Copy out every line in the records below that contains the word "display".

— Begin Data supplied —

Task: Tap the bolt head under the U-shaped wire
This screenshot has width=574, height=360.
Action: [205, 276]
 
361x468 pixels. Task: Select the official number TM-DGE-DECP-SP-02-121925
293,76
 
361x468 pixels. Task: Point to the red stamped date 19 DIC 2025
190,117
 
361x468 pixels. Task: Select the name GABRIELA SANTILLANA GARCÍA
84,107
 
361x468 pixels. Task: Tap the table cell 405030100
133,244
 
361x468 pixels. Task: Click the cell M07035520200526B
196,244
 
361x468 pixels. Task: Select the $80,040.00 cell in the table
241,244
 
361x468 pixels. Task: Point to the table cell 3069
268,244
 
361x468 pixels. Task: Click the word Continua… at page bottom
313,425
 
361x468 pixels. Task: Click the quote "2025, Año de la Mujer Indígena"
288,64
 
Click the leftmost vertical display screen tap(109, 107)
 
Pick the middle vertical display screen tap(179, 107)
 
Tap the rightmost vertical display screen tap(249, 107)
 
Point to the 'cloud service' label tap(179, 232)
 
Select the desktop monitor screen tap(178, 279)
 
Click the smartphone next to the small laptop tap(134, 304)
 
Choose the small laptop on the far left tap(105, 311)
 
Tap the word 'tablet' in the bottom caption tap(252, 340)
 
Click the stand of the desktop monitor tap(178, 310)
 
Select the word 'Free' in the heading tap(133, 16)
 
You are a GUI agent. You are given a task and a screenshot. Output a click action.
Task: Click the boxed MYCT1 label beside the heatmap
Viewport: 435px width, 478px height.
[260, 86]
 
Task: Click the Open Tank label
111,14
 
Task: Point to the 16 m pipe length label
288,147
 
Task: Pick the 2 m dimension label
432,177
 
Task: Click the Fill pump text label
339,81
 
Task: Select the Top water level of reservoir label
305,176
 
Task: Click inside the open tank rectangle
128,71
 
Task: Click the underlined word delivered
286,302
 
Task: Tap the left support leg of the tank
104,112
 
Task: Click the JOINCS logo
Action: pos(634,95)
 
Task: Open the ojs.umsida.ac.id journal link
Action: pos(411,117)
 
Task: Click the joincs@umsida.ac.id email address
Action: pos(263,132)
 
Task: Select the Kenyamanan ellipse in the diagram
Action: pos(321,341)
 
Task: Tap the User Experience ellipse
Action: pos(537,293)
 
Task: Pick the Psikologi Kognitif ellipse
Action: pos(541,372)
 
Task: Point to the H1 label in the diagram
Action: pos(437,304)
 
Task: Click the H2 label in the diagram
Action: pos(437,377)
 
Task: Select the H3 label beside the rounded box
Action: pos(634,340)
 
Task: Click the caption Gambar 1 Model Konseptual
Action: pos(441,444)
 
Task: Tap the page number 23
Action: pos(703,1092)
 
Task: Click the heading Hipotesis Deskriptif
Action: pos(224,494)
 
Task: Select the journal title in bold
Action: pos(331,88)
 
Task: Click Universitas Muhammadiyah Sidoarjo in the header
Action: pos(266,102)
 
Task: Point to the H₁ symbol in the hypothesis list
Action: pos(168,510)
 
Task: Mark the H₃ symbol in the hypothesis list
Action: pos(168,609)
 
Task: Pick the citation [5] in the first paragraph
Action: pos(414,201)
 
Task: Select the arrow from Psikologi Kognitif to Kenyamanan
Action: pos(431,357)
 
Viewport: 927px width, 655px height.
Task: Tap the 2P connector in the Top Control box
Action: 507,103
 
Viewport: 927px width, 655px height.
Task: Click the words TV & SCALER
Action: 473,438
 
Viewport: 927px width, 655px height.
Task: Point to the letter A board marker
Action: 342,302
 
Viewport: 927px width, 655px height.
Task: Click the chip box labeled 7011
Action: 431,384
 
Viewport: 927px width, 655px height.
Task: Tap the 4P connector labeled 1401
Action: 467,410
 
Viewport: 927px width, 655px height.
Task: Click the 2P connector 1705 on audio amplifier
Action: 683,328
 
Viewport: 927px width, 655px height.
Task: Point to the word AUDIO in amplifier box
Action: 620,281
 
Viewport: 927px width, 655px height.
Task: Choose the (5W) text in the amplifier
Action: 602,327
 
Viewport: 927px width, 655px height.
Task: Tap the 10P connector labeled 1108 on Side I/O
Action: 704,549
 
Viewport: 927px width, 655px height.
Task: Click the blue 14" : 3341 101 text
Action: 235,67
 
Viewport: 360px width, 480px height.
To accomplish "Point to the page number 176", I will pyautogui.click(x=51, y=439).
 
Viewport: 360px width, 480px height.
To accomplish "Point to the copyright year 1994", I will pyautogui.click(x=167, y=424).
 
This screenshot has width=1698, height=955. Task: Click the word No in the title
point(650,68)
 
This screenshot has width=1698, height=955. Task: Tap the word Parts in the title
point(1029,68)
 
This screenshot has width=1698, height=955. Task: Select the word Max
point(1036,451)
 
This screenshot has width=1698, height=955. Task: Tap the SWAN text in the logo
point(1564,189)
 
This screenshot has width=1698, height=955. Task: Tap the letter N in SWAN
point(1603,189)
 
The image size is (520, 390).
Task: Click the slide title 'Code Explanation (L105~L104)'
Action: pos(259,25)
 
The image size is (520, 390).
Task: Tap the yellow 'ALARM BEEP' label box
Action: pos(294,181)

— End Data supplied —

## Solution
Click the leftmost vertical display screen tap(109, 107)
Pick the middle vertical display screen tap(179, 107)
Tap the rightmost vertical display screen tap(249, 107)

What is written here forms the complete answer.